> [GIVEN TEXT]
● ● ●

The headers have been cleaned up to make processing the table simpler.

All missing values have been replaced with `'unknown'`. But I still have to see whether the missing values in `'genre'` will affect our calculations.

The absence of duplicates will make the results more precise and easier to understand.

Now I can move on to testing hypotheses. 

[Back to Contents](#back)

## Stage 3. Testing hypotheses <a id='hypotheses'></a>

### Hypothesis 1: comparing user behavior in two cities <a id='activity'></a>

According to the first hypothesis, users from Springfield and Shelbyville listen to music differently. I will Test this using the data on three days of the week: Monday, Wednesday, and Friday.

* Dividing the users into groups by city.
* Comparing how many tracks each group played on Monday, Wednesday, and Friday.


For the sake of practice,I performed each computation separately. 

Evaluating user activity in each city. Grouped the data by city and found the number of songs played in each group.

In [18]:
print(df.groupby('city')['track'].count()) 

city
Shelbyville    18512
Springfield    42741
Name: track, dtype: int64


Springfield has more tracks played than Shelbyville. But that does not imply that citizens of Springfield listen to music more often. This city is simply bigger, and there are more users.

Now grouped the data by day of the week and found the number of tracks played on Monday, Wednesday, and Friday.


In [19]:
# Calculating tracks played on each of the three days
print(df.groupby('day')['track'].count()) 

day
Friday       21840
Monday       21354
Wednesday    18059
Name: track, dtype: int64


Wednesday is the quietest day overall. But if we consider the two cities separately, we might come to a different conclusion.

We have seen how grouping by city or day works. Now I will write a function that will group by both.

Created the `number_tracks()` function to calculate the number of songs played for a given day and city. It will require two parameters:
* day of the week
* name of the city

In the function, I use a variable to store the rows from the original table, where:
  * `'day'` column value is equal to the `day` parameter
  * `'city'` column value is equal to the `city` parameter

Applyed consecutive filtering with logical indexing.

Then calculate the `'user_id'` column values in the resulting table. Stored the result to a new variable. Returned this variable from the function.

In [20]:
# <creating the function number_tracks()>
# We'll declare a function with two parameters: day=, city=.
# Let the track_list variable store the df rows where
# the value in the 'day' column is equal to the day= parameter and, at the same time, 
# the value in the 'city' column is equal to the city= parameter (apply consecutive filtering 
# with logical indexing).

● ● ●

> [PROBLEM REQUIREMENTS] Reproduce the part of the music listening analysis starting at "# Let the track_list" and ending at "with logical indexing).", with no changes. The material that comes after this has no connection to the notebook excerpt on music listening.

> [SUPPLIED RECORDS]
● ● ●

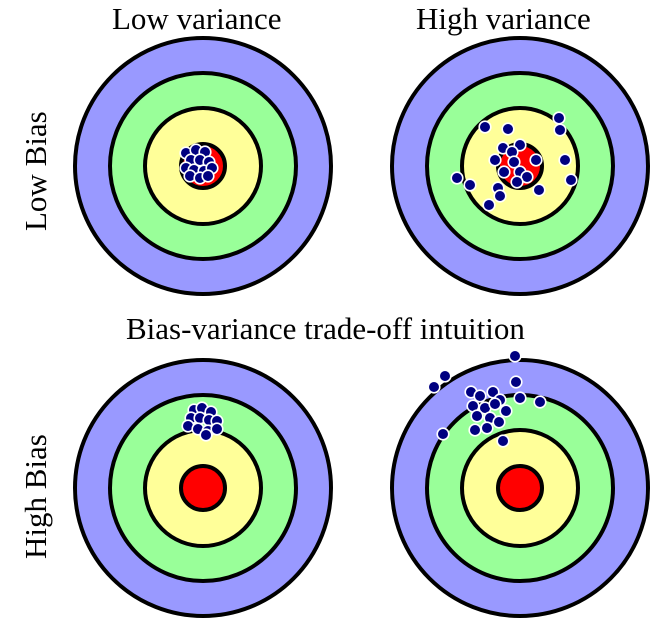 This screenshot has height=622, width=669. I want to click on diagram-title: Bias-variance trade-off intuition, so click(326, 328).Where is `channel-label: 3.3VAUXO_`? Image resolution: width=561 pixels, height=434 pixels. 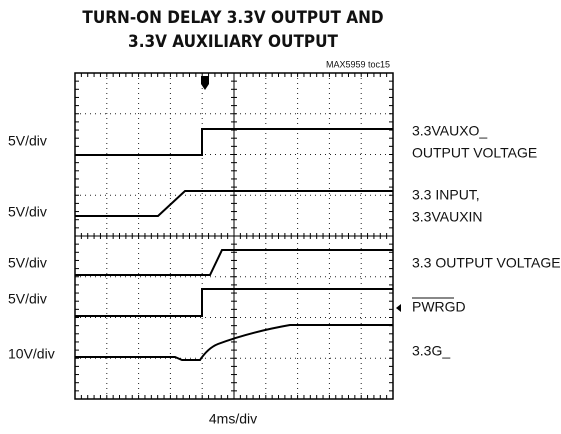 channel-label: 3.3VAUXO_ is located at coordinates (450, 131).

● ● ●

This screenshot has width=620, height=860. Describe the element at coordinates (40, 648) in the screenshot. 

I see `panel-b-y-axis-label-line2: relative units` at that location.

● ● ●

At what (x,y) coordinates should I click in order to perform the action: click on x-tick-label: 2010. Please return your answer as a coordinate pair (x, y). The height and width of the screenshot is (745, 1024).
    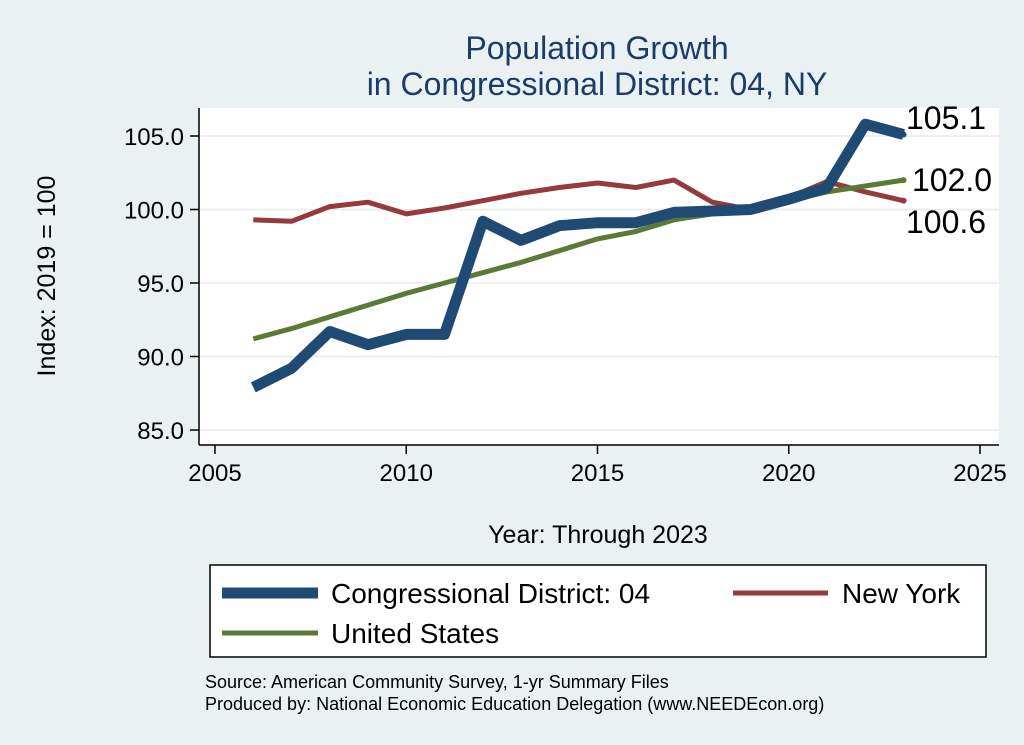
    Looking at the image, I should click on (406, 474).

● ● ●

> [ANSWER SPACE]
# Let the track_list variable store the df rows where
# the value in the 'day' column is equal to the day= parameter and, at the same time, 
# the value in the 'city' column is equal to the city= parameter (apply consecutive filtering 
# with logical indexing).